Из смежной комнаты, где неистово дулись в «фараон» какие-то офицеры, игроки вышли в зал, побросав карты. Публика притихла.
Все более бурно, все более тягуче страстно и томно рыдала мандолина. Вдруг огонек блеснул в глазах Глаши. Прозвучал аккорд, другой, тихо замирая, и к звуку струн присоединился человеческий голос. Глаша запела, тихо, медленно, слегка покачивая стройным станом. Голос креп, темп ускорялся. Песня бурной любви полилась неукротимой волной. Певица уже не сидела; она стояла, притопывая ножкой, и со страстной мольбой простирала руки куда-то вдаль, к кому-то неведомому, бесконечно любимому.
Вдруг ее песню подхватил хор. И могучая волна звуков, манящих к неге и страсти, вынеслась из зала на улицу. Прохожие останавливались, прислушиваясь, и многие из них различали среди могучих басов и звонких сопрано звенящий, как серебряный колокольчик, голосок Глаши.
Посетители Иберкампфа показали себя истыми представителями славянской расы. Несмотря на атласные и шелковые фраки, немецкие кафтаны и расшитые камзолы, под этой иноземной, чуждой одеждой жил коренной русский дух, билось русское сердце. Запела Глаша, и куда делись солидность и чопорность «джентльменов», для которых англичанин был идеалом европейца; куда делась искусственно веселая болтовня «французов» – а таких было большинство, – готовых не пожалеть и отца родного для хорошего mot[5 - Словца (фр.).]; наконец, куда исчезла сдержанность тех господ, которые находили, что величайшая в свете нация – немцы, по той простой причине, что у них был король Фридрих Великий (они, конечно, благоразумно забывали, что если бы не скончалась императрица Елизавета Петровна и на престол не вступил бы Петр III, то не было бы не только Фридриха Великого, но и самой Пруссии, которая уже была накануне превращения в простую русскую губернию).
Песня зажгла кровь русских. Сами собой начали притопывать в такт песни ноги; зазвучали аккомпанементом – быть может, и не совсем стройным – бокалы и стаканы. Кто-то подхватил песню. За ним другой. И вдруг сотни голосов, под звон бокалов, под стук палок или удары кулаком по столу, подхватили зажигающую кровь песню.
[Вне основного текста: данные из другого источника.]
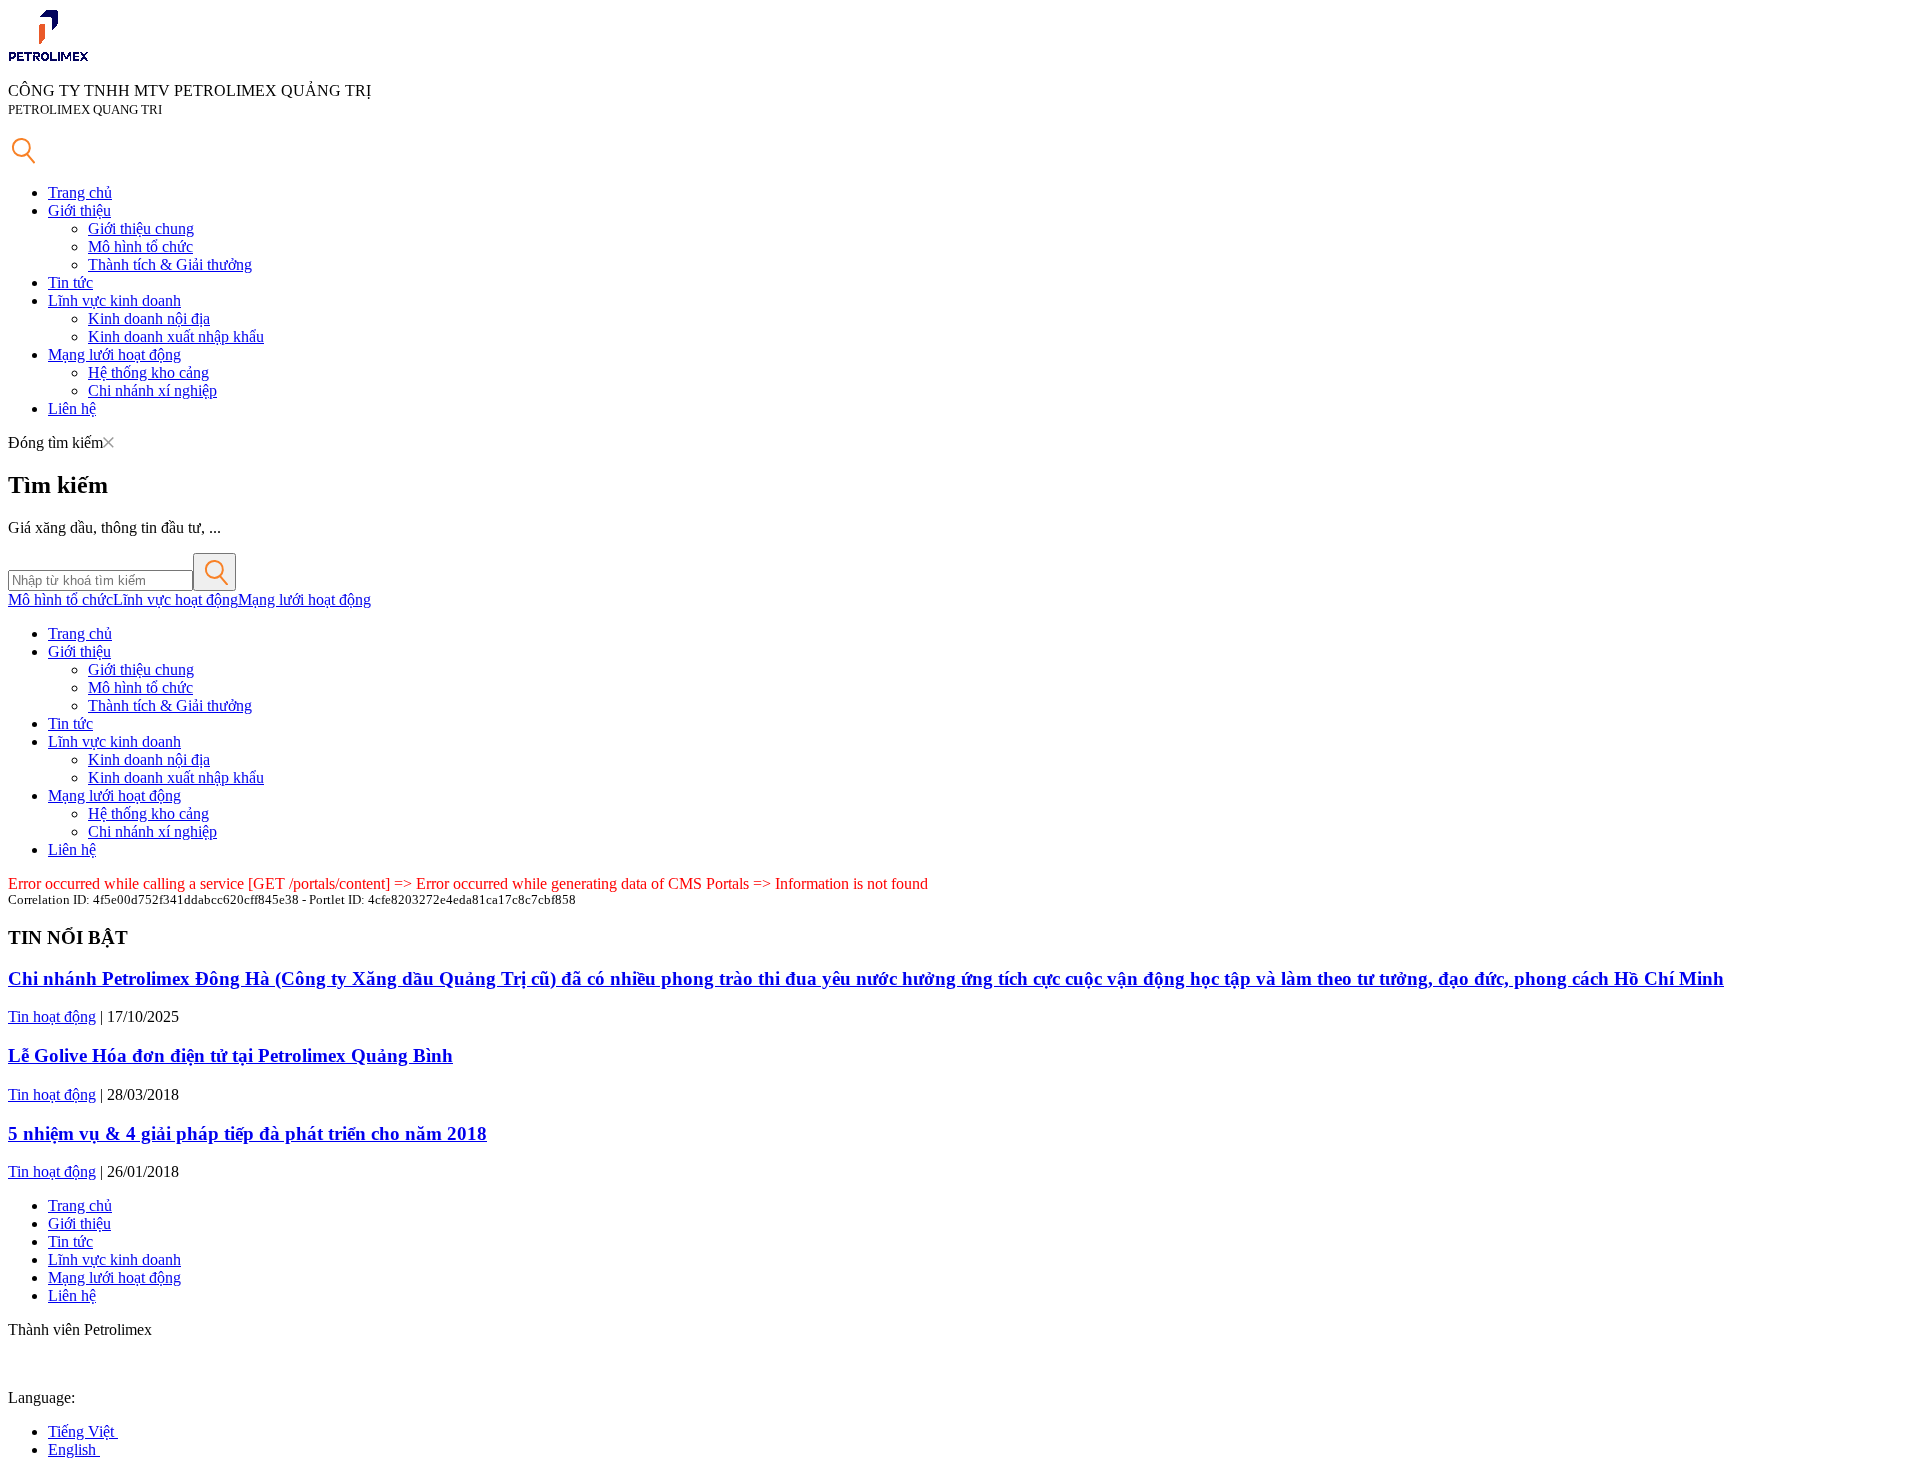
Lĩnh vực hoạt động (175, 599)
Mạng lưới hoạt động (114, 354)
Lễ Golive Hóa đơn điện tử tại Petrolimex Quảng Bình (230, 1055)
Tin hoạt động (52, 1016)
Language (39, 1397)
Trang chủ (80, 192)
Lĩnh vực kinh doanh (114, 300)
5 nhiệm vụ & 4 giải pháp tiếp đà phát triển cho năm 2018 (247, 1133)
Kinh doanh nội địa (149, 318)
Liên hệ (72, 408)
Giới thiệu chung (141, 228)
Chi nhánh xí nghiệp (152, 390)
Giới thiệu (79, 210)
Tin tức (70, 282)
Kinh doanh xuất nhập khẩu (176, 336)
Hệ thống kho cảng (148, 372)
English (74, 1449)
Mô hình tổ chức (140, 246)
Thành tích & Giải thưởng (170, 264)
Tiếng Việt (83, 1431)
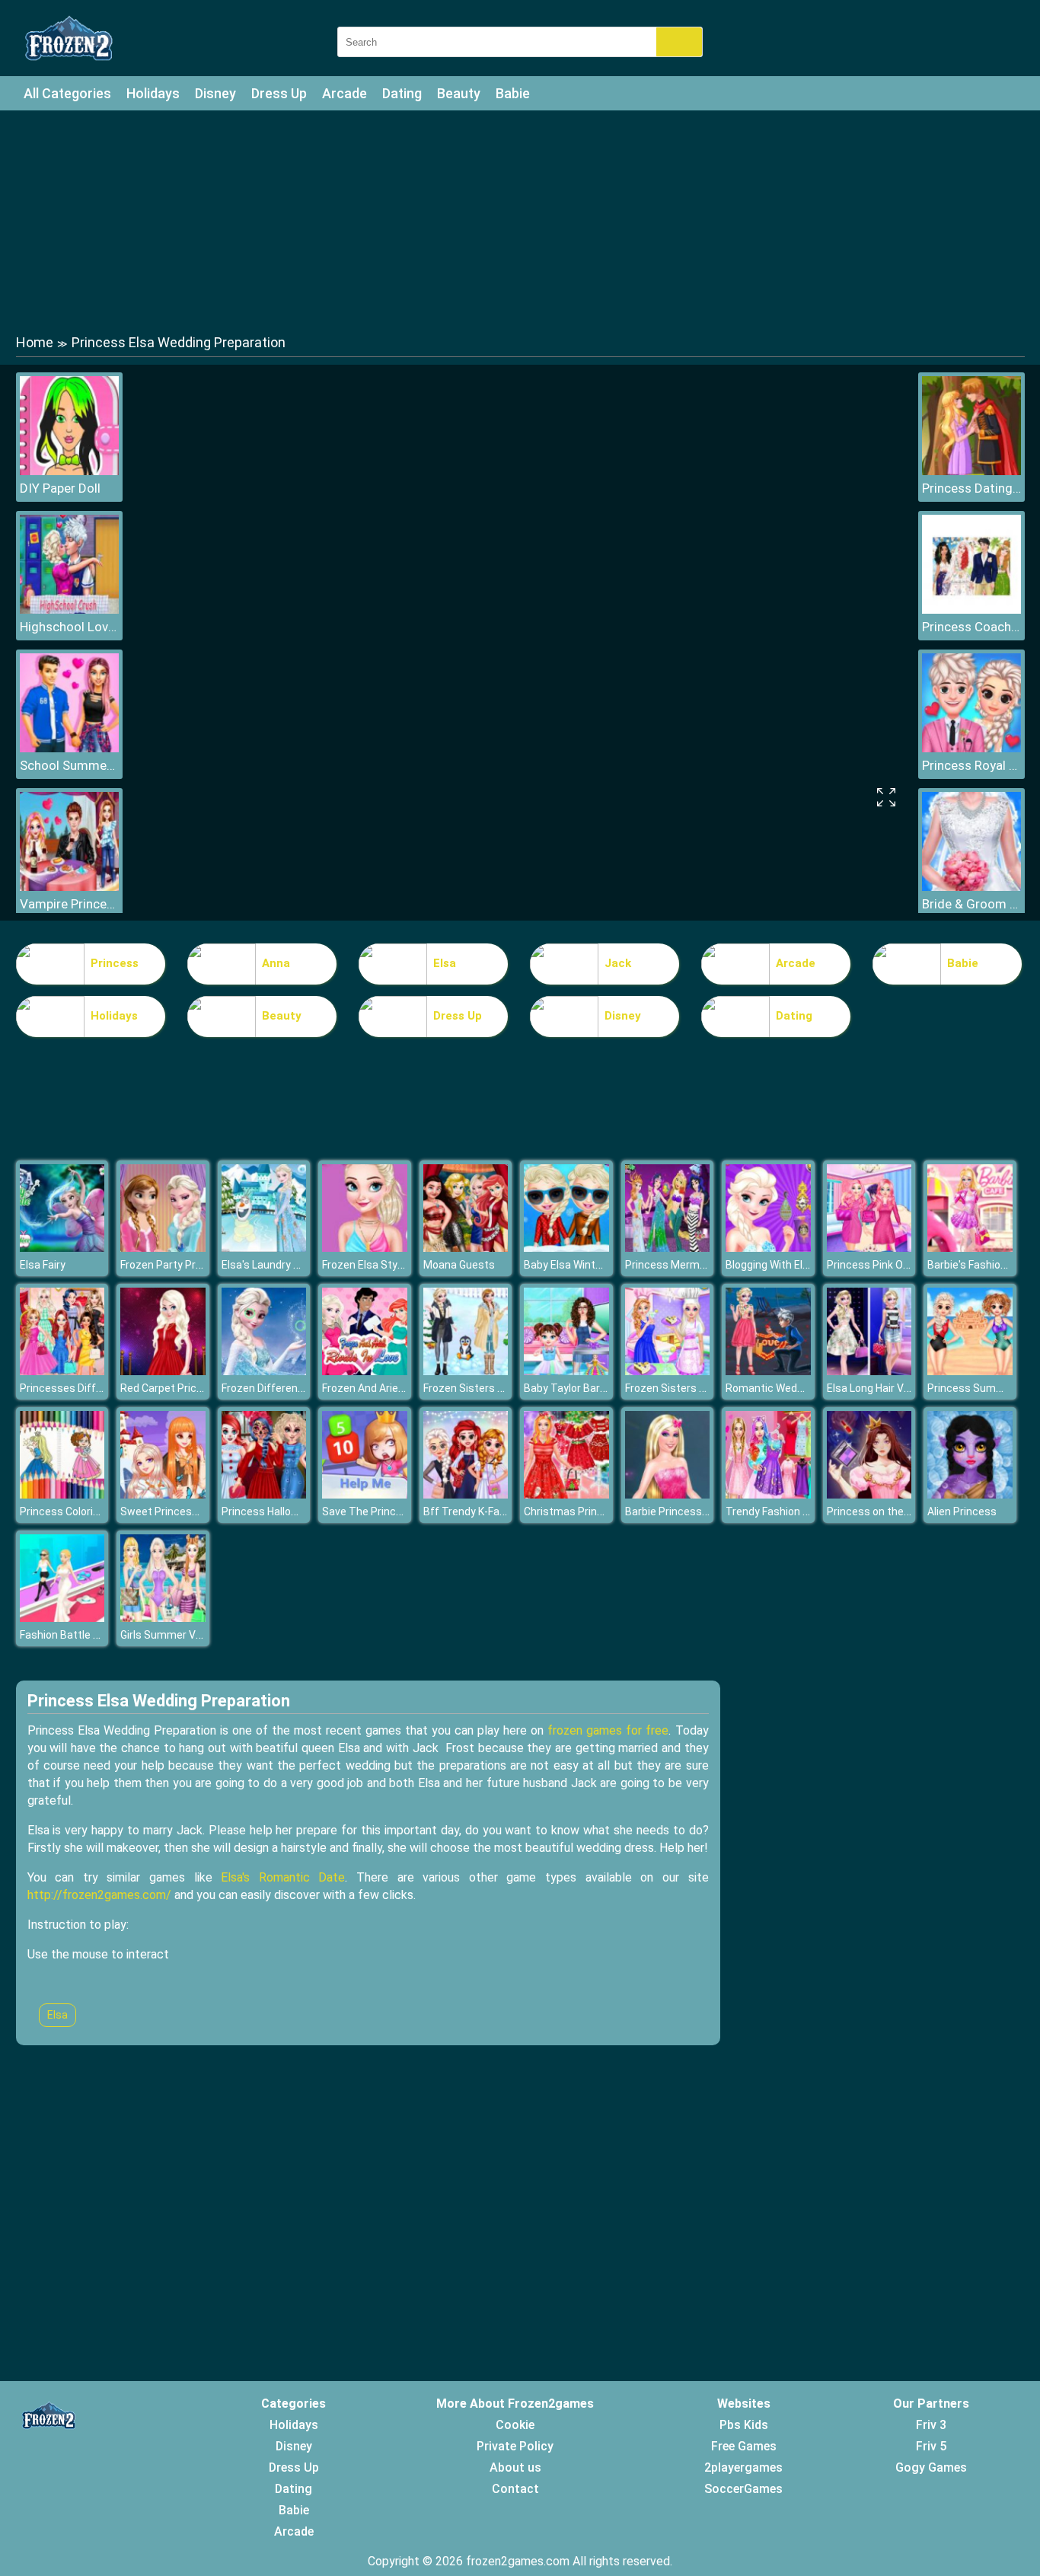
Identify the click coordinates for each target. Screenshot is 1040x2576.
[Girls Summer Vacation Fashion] (163, 1617)
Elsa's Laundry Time (270, 1265)
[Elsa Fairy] (62, 1247)
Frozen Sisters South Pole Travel (503, 1388)
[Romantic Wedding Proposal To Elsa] (768, 1371)
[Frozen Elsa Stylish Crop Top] (364, 1247)
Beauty (458, 93)
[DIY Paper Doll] (69, 471)
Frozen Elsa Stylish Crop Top (391, 1265)
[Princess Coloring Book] (62, 1494)
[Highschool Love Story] (69, 609)
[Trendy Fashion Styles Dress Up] (768, 1494)
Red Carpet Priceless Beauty (190, 1388)
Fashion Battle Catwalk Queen (93, 1635)
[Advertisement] (520, 221)
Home (34, 342)
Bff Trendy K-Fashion (474, 1511)
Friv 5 (931, 2446)
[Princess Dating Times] (971, 471)
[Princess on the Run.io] (869, 1494)
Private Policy (515, 2446)
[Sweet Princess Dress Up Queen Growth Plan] (163, 1494)
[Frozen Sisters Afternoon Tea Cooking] (667, 1371)
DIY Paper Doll (60, 488)
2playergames (743, 2467)
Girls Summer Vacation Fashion (196, 1635)
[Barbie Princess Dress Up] (667, 1494)
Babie (513, 93)
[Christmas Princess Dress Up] (566, 1494)
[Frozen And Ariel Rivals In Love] (364, 1371)
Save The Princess (368, 1511)
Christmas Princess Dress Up (596, 1511)
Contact (515, 2489)
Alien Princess (962, 1511)
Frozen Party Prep (164, 1265)
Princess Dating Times (971, 488)
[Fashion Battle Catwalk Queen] (62, 1617)
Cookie (515, 2425)
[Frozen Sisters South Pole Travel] (466, 1371)
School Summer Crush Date (69, 765)
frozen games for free (607, 1730)
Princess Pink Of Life (877, 1265)
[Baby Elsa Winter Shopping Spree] (566, 1247)
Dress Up (279, 93)
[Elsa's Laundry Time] (264, 1247)
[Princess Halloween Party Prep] (264, 1494)
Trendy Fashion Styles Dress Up (803, 1511)
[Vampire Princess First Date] (69, 886)
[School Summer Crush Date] (69, 748)
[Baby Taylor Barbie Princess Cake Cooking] (566, 1371)
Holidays (153, 93)
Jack (618, 963)
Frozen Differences (269, 1388)
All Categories (67, 93)
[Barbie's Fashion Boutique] (970, 1247)
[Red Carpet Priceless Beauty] (163, 1371)
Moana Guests (459, 1265)
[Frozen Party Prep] (163, 1247)
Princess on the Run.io (881, 1511)
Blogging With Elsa (770, 1265)
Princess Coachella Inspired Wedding (971, 626)
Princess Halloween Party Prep (297, 1511)
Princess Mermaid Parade (688, 1265)
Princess (115, 963)
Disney (215, 93)
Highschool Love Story (69, 626)
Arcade (344, 93)
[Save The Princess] (364, 1494)
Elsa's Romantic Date (283, 1877)
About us (515, 2467)
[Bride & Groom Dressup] (971, 886)
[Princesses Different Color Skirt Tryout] (62, 1371)
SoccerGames (743, 2489)
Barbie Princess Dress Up (686, 1511)
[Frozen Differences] (264, 1371)
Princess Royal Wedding (971, 765)
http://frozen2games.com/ (99, 1895)
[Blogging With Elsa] (768, 1247)
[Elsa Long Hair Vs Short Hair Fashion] (869, 1371)
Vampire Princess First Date (69, 903)
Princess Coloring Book (76, 1511)
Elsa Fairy (42, 1265)
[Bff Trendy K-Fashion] (466, 1494)
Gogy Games (931, 2467)
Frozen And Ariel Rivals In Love (394, 1388)
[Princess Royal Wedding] (971, 748)
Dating (402, 93)
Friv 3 (931, 2425)
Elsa (444, 963)
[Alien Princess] (970, 1494)
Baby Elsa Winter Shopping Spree (604, 1265)
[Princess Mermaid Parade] (667, 1247)
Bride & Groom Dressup (971, 903)
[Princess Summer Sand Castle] (970, 1371)
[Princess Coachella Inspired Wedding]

Проходивший по улице мещанин заслушался было, а потом, натянув шапку на уши, с тяжелым вздохом пробормотал: «Баре веселятся… Д-да! Баре веселятся!». И поплелся дальше.
Зато Глаша пожинала жатву несеяную. На поставленный возле нее на стуле поднос дождем, со звонким ропотом, летели червонцы и рубли (первые преобладали). Щедрым дарителям был наградой ласковый взгляд черных глаз певицы.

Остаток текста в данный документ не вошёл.